L’économie canadienne continue de montrer des signes de faiblesse en ce début d’année, s’inquiète la Banque du Canada, qui maintient toutefois son taux directeur en misant sur le fait que cette faiblesse pourrait être temporaire. Mais si elle persiste, les taux baisseront. « Je ne dis pas que la porte est fermée à une baisse de taux, elle ne l’est pas », a indiqué mercredi Stephen Poloz.

Hélène Baril Hélène Baril
La Presse

Le taux est maintenu à 1,75 %

C’est la dixième fois de suite que le taux directeur reste inchangé. C’était largement attendu. Le gouverneur de la banque centrale, Stephen Poloz, se montre toutefois préoccupé par le ralentissement de l’économie canadienne depuis la fin de 2019, qui s’est poursuivi au début de cette année. Si cette faiblesse devait persister, « la porte n’est pas fermée à une baisse des taux », a indiqué M. Poloz en conférence de presse.

Il n’en fallait pas plus pour relancer la possibilité d’une baisse des taux avant la fin du mandat du gouverneur, en juin prochain. Il reste trois annonces de taux directeur avant le départ de M. Poloz.

« Ce ne sera pas nécessaire », croit Benoit Durocher, économiste principal de Desjardins, dont le scénario prévoit un rebond de l’activité économique au Canada en 2020.

Aussi, selon lui, la banque centrale hésitera à réduire les taux pour ne pas encourager les ménages à s’endetter davantage.

PHOTO ADRIAN WYLD, LA PRESSE CANADIENNE

Le gouverneur de la banque centrale, Stephen Poloz

Des signes inquiétants

La banque constate qu’il s’est passé beaucoup de choses depuis son plus récent Rapport sur la politique monétaire, en octobre dernier. « Nous avons reçu une série de chiffres décevants au sujet de la consommation au Canada, a-t-il précisé. Les ventes d’automobiles, les ventes au détail de façon générale, la confiance des consommateurs et la croissance de l’emploi ont toutes faibli. »

Au dernier trimestre de l’année 2019, la croissance sera probablement de seulement 0,3 %. Pour 2020, la banque centrale s’attend à une croissance de 1,6 %, soit un peu moins que ce qu’elle avait prévu en octobre.

Des signes encourageants

Les trois derniers mois ont quand même vu des améliorations, notamment une réduction des tensions commerciales. L’accord commercial entre le Canada, les États-Unis et le Mexique est sur le point d’être ratifié par les trois pays signataires, et une trêve a été conclue dans la guerre commerciale entre les États-Unis et la Chine. Les risques provenant de l’extérieur du Canada sont moins élevés, a souligné le gouverneur Poloz.

Des signes encourageants peuvent aussi être observés au pays. Les dépenses d’investissement « montrent une vigueur inattendue », a-t-il souligné. Le taux d’épargne augmente, ce qui peut avoir des effets positifs et négatifs. D’une part, les ménages consommeront moins, mais d’autre part, ils seront mieux en mesure d’affronter les chocs qui pourraient survenir.

Sous surveillance

Certaines des causes du ralentissement actuel pourraient s’expliquer par des facteurs temporaires. La grève au CN et chez GM de même que l’arrivée hâtive de l’hiver dans les provinces centrales pourraient expliquer une partie de la faiblesse observée au cours des derniers mois, selon la Banque du Canada.

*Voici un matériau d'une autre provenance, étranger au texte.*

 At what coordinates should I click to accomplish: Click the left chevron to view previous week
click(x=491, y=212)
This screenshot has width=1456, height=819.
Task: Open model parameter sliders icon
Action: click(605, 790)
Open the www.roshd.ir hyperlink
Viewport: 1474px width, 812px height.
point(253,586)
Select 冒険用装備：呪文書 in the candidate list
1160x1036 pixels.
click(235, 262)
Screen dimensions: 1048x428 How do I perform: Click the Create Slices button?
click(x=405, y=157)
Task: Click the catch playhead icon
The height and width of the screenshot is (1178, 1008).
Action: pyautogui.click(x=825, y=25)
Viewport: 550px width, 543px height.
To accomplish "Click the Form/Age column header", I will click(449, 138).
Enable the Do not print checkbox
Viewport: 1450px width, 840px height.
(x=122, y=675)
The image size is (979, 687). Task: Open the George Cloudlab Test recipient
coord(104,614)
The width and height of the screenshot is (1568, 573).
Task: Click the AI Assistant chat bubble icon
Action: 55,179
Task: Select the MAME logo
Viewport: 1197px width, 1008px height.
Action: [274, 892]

C’est peut-être aussi le signe que « les conditions économiques mondiales affectent l’économie davantage qu’on le prévoyait », avance aussi M. Poloz, qui juge que « la résultante des risques ne justifie pas une baisse des taux d’intérêt à l’heure actuelle ».

Il faudra attendre avant de savoir si le ralentissement est temporaire ou s’il risque de persister, a-t-il conclu. La banque centrale examinera particulièrement l’évolution des dépenses de consommation, le marché du logement et les investissements des entreprises pour décider de la suite des choses.

Inflation : le Québec sort du rang

Le taux d’inflation en décembre a été de 2,2 %, pratiquement inchangé par rapport au mois précédent. Pour l’ensemble de 2019, le taux d’inflation s’établit à 1,9 %, ce qui se compare à 2,3 % en 2018. Le Québec a enregistré un taux d’inflation de 2,1 %, supérieur à la moyenne canadienne.

Les prix des aliments, du transport, du logement et des vêtements ont augmenté, tandis que les dépenses courantes des ménages ainsi que le tabac et les boissons alcoolisées ont diminué, a indiqué mercredi Statistique Canada.

À 1,9 %, le taux d’inflation de 2019 correspond presque à la cible de la Banque du Canada (2 %) et ne constitue pas encore une source d’inquiétude pour elle.